ACTIVITY:
The answer must be the lines from the one that holds "Screen dimensions: 449x572" through the final line of the data, copied exactly, with no pictures.

[Stored items]

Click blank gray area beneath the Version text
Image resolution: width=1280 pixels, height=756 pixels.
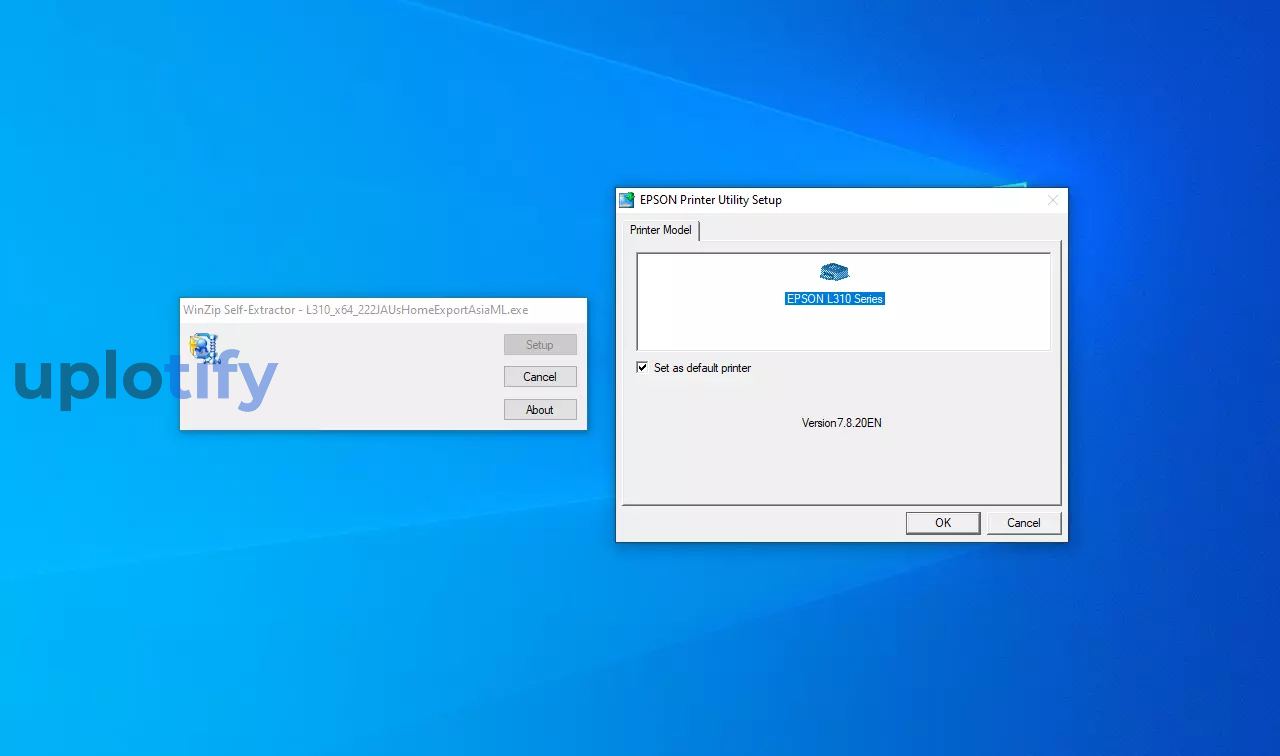point(841,468)
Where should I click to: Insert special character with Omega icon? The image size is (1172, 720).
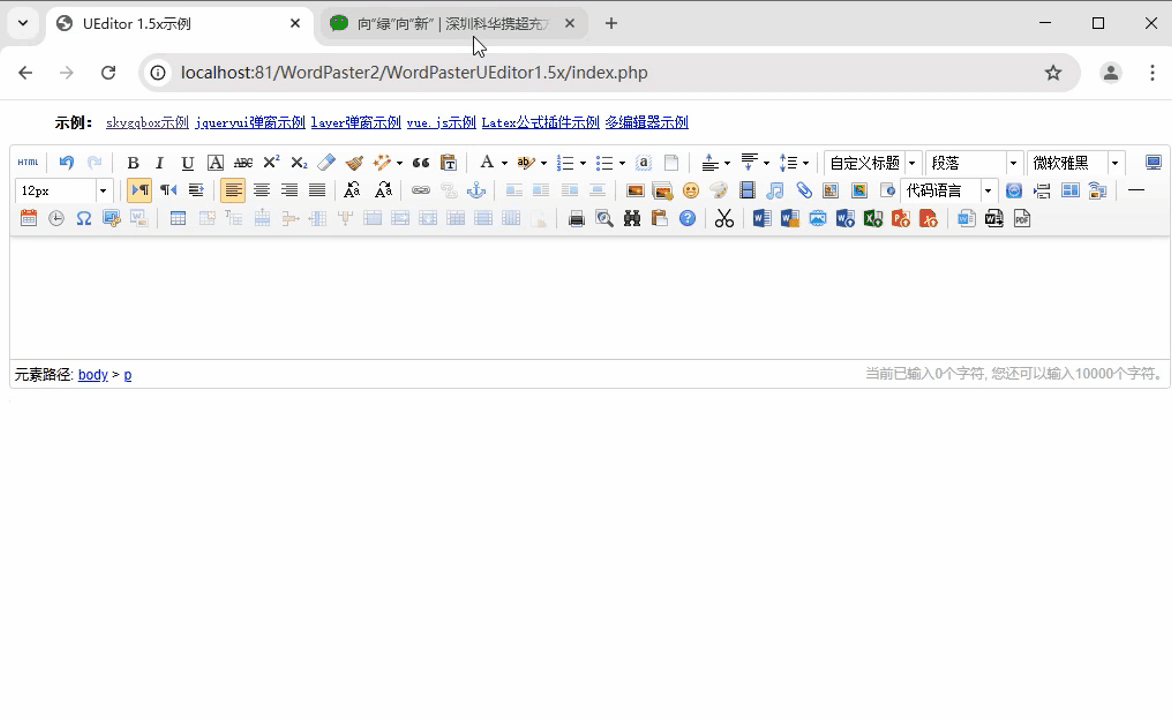(84, 219)
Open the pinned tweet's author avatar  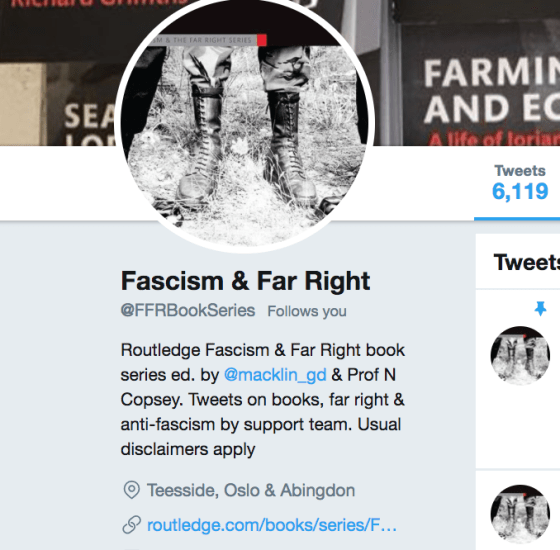520,355
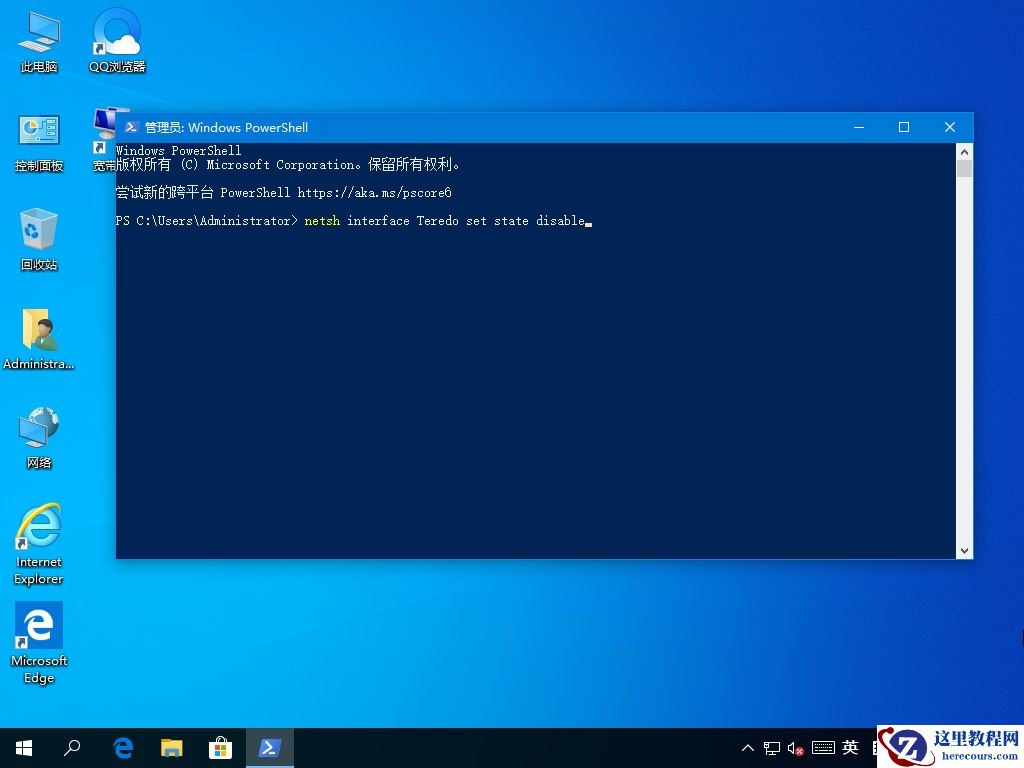1024x768 pixels.
Task: Open the touch keyboard from the tray
Action: (x=822, y=747)
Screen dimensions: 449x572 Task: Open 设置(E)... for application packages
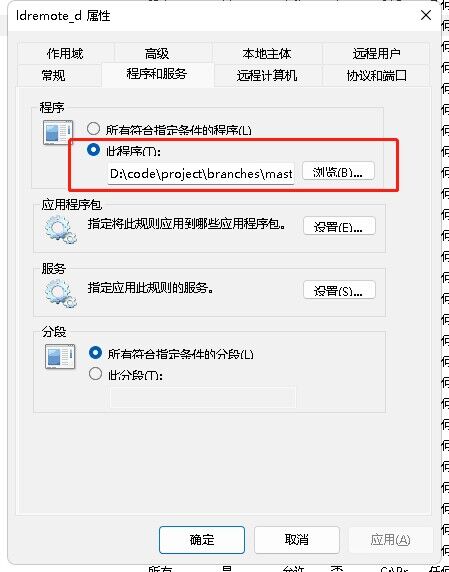click(339, 226)
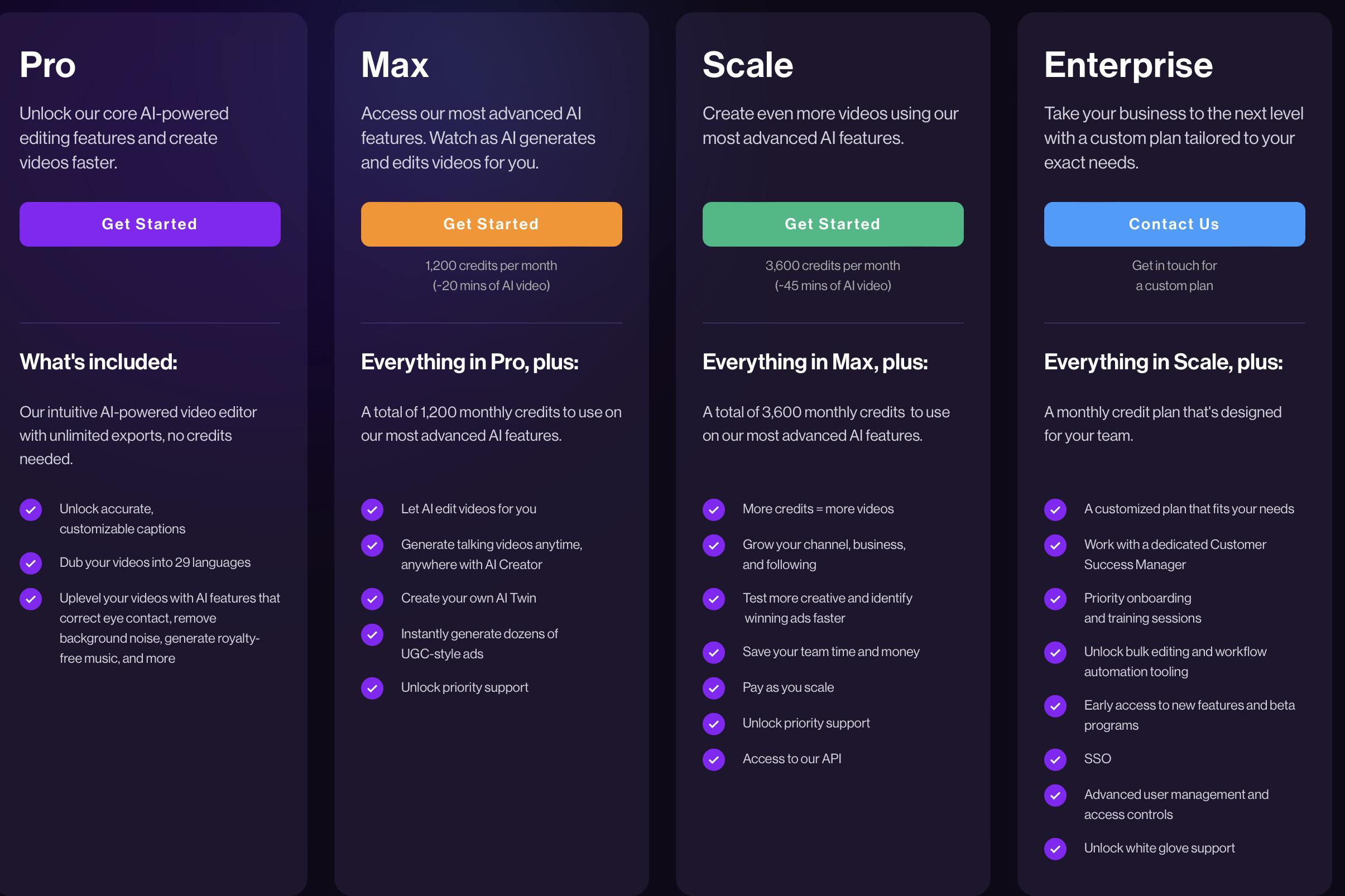Click checkmark beside Access to our API
1345x896 pixels.
coord(713,759)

REPLY TO THE TASK:
Screen dimensions: 449x572 Task: Open 设置(E)... for application packages
click(339, 226)
Click checkmark beside Access to our API
1345x896 pixels.
coord(713,759)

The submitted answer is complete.